Book Review of "A Night Too Dark," by Dana Stabenow --
By Patrick Anderson --
March 1, 2010 --
A NIGHT TOO DARK
By Dana Stabenow
Minotaur. 323 pp. $24.99
Dana Stabenow is one of those regional crime novelists who too often don't achieve national attention. She was born in Alaska in 1952 and has lived there ever since, and this is her 17th novel about the Aleut private investigator Kate Shugak. It's an outstanding series and one that has, in fact, won awards and begun to turn up on bestseller lists here in the Lower 48. If you've never visited Alaska, it's also an intriguing introduction to that big, brawling, rather bewildering state. Once you've met the strange characters who inhabit the Shugak novels, Sarah Palin becomes easier to comprehend.
Kate is only 5 feet tall but fears neither man nor beast: Early in this novel she takes down a knife-wielding roustabout and a charging grizzly bear. Her two live-in loves are Sgt. Jim Chopin, a hunky state trooper, and silver-gray Mutt, who's half wolf and half husky and whose ever-changing moods make him somewhat more interesting than the trooper. Kate started her career as an undercover investigator for the DA's office in Anchorage but later moved to the small, isolated town of Niniltna, where she works as a PI and also heads the board of directors of the Niniltna Native Association, the primary governing body in that corner of Alaska.
The plot of "A Night Too Dark" centers on the Suulutaq Mine, where vast gold deposits have been discovered. The gold isn't being mined yet because environmental questions must be answered, but the prospect of a billion-dollar bonanza has various hustlers and corporate vultures circling. (The Suulutaq Mine is fictional, but Stabenow has said it is based on the controversial real-life Pebble Mine in southwest Alaska.) Kate has deeply mixed feelings about the mine; the region needs the jobs but doesn't need the environmental damage and the threat to its way of life. However, she and Sgt. Jim are drawn there after two of the mine's employees mysteriously die and a third goes missing.
This plot unfolds nicely, but what makes the novel outstanding is Stabenow's vivid portrait of the Alaskan culture. In the opening pages we meet an old-timer with a long white beard whose "Carhartt bibs were frayed and stained, the black-and-red plaid Pendleton shirt beneath it patched and faded, and the Xtra Tuffs on his feet looked like they'd been gnawed on by ferrets." We meet the town's four "aunties," Native Alaskan women in their 80s who are the community's social arbiters. We learn that it is unwise to ask an Alaskan "Where are you from?" because so many have pasts they are determined to escape.

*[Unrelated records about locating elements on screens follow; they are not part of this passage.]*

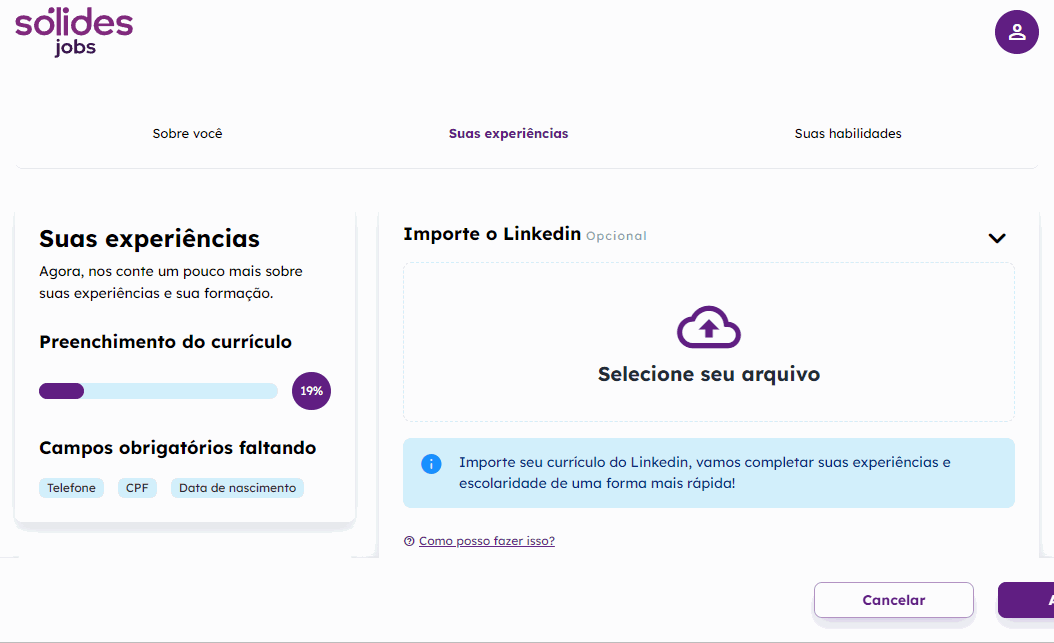Select the Telefone missing field tag
This screenshot has height=643, width=1054.
pyautogui.click(x=72, y=488)
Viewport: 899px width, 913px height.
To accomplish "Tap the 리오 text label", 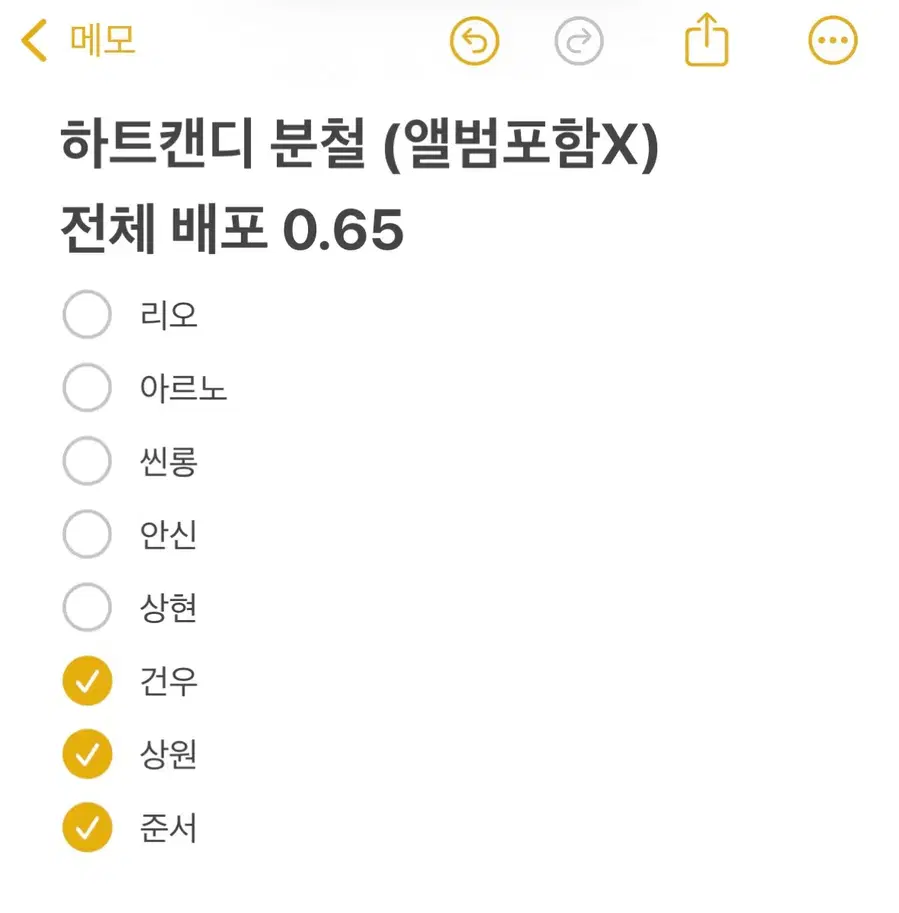I will click(169, 315).
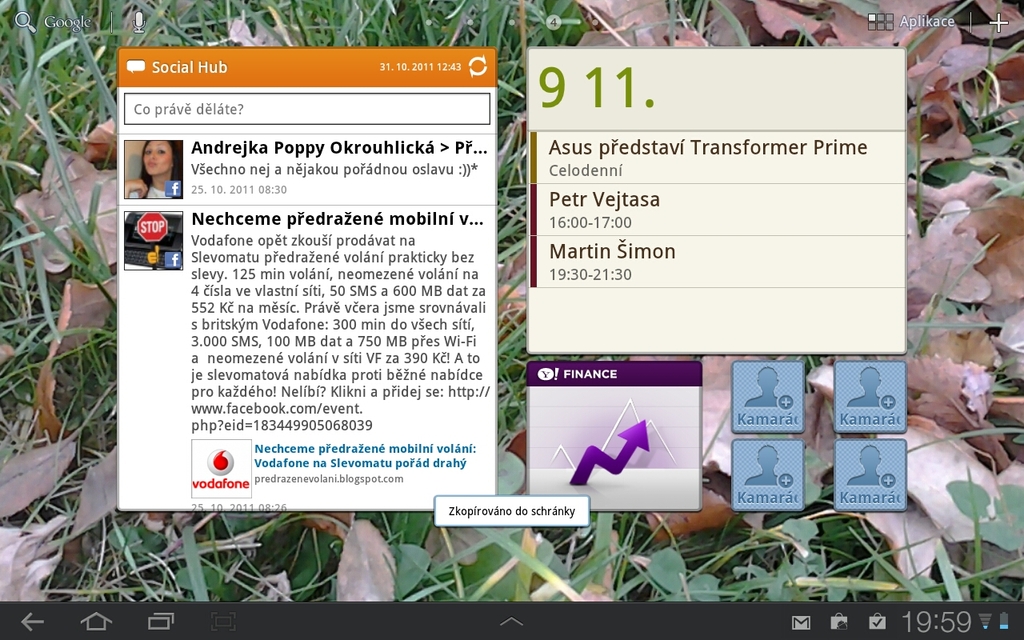
Task: Tap the back navigation arrow
Action: point(31,620)
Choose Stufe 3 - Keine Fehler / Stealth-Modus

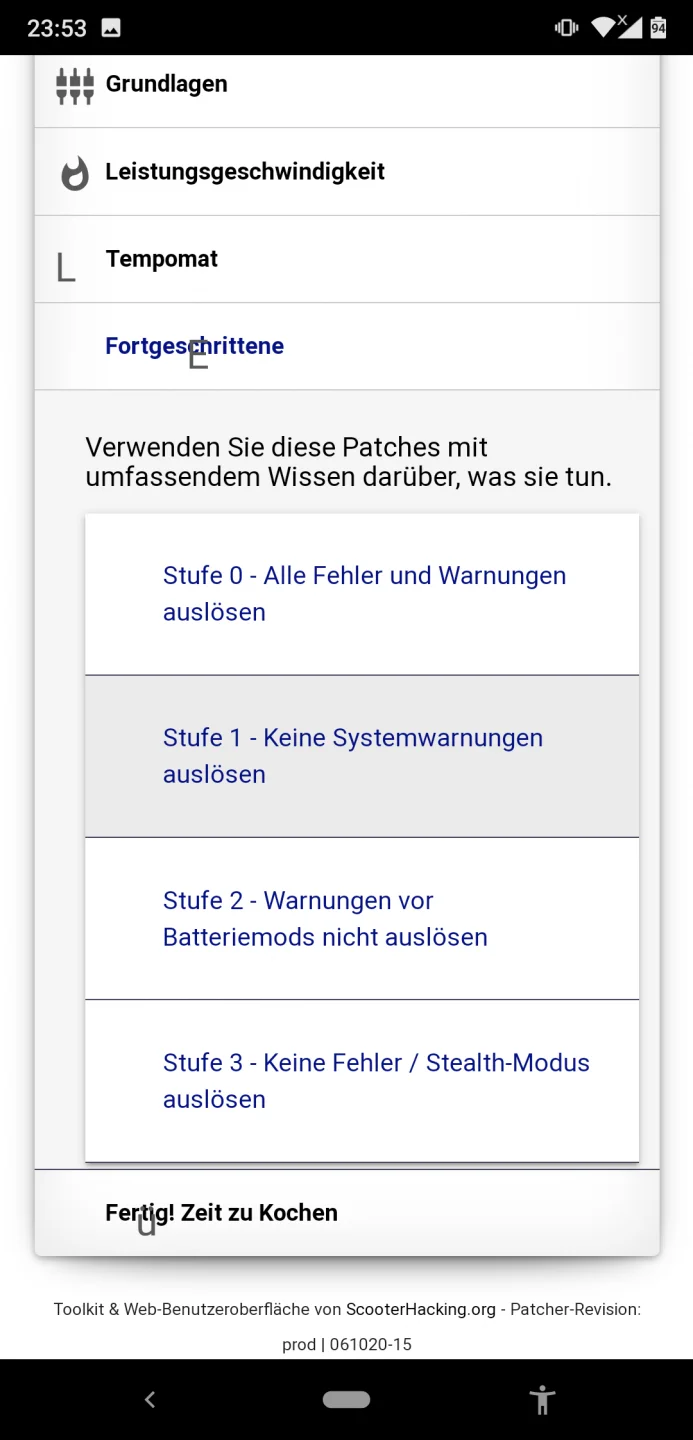coord(362,1080)
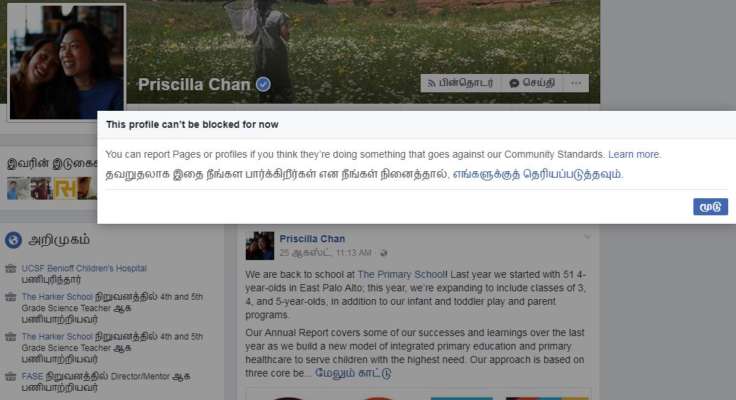The image size is (736, 400).
Task: Click the post author's small avatar
Action: click(x=260, y=246)
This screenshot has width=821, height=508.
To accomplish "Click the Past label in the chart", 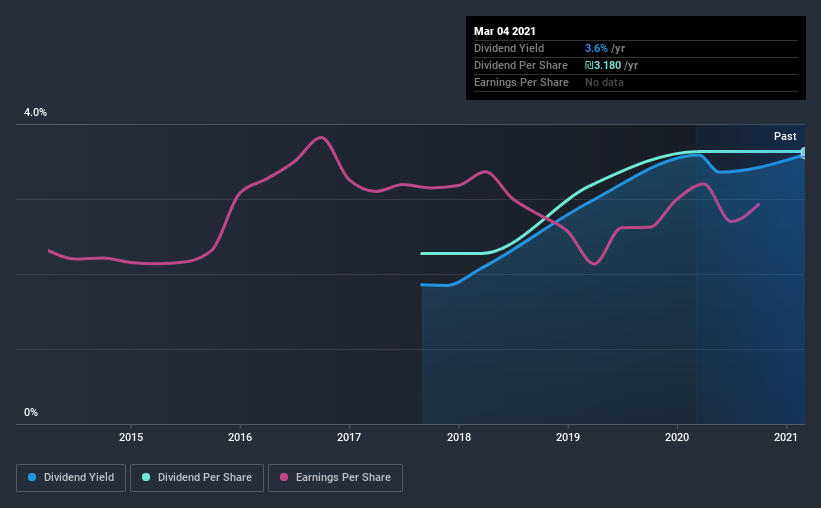I will point(785,136).
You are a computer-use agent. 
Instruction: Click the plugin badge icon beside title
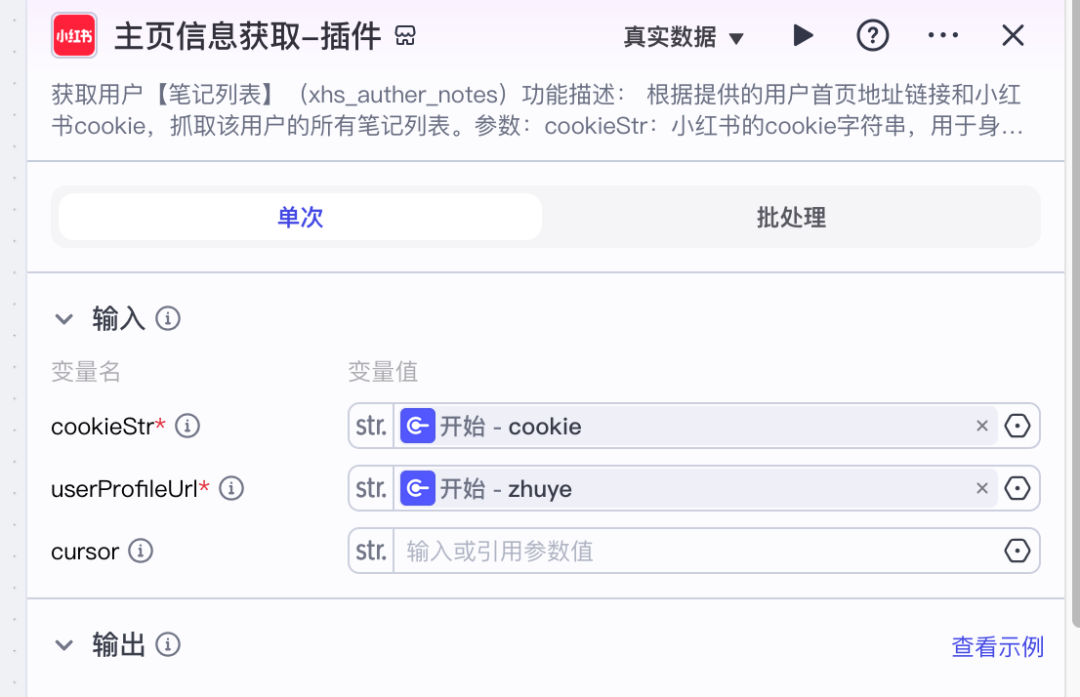click(x=405, y=37)
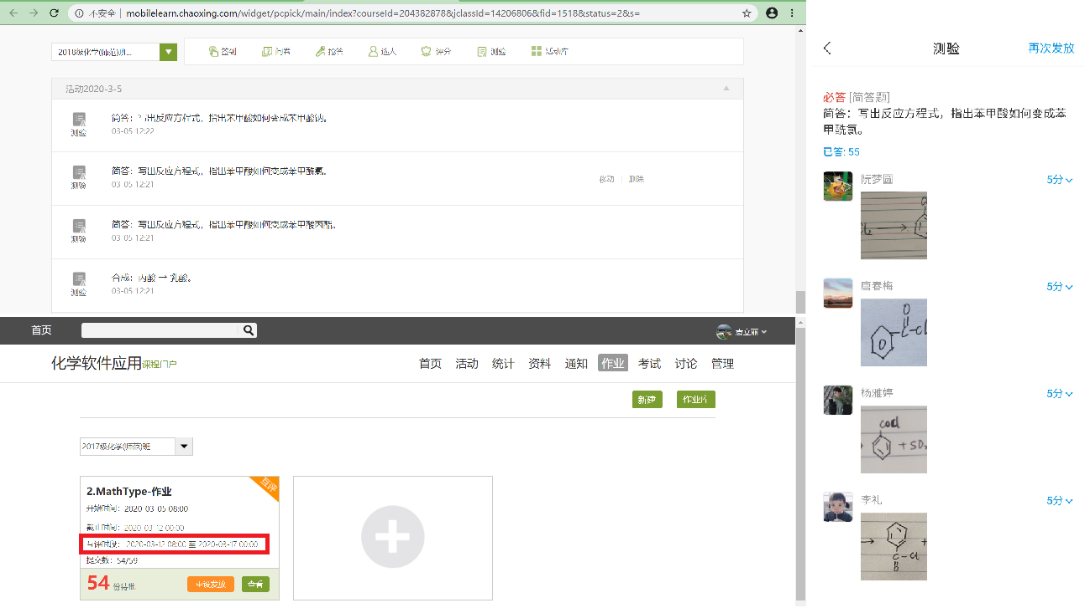Click the 再次发放 redistribute link
Screen dimensions: 1090x608
1050,48
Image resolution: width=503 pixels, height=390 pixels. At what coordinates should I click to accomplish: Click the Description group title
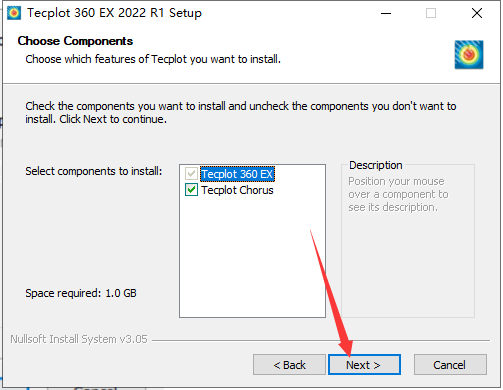coord(376,165)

We attend a board meeting of the Niniltna Native Association and discover that Native Alaskans are just as angry, stubborn, greedy and duplicitous as anyone else in politics. We learn that in today's Alaska, outsiders sometimes marry indigenous Alaskans for their money -- the Alaska Claims Settlement Act of 1971 having awarded huge amounts of land and nearly a billion dollars to them through regional corporations like the one Kate heads. As a result, at least some Native Alaskans have become prosperous. We see that Sgt. Jim doesn't bother much with dope smokers, bigamists and poachers, if they otherwise behave. We also learn, after a quiet dinner at home, that he and Kate are partial to spontaneous displays of affection: "She laughed harder when he cleared the table with a sweep of one arm and threw her down on it."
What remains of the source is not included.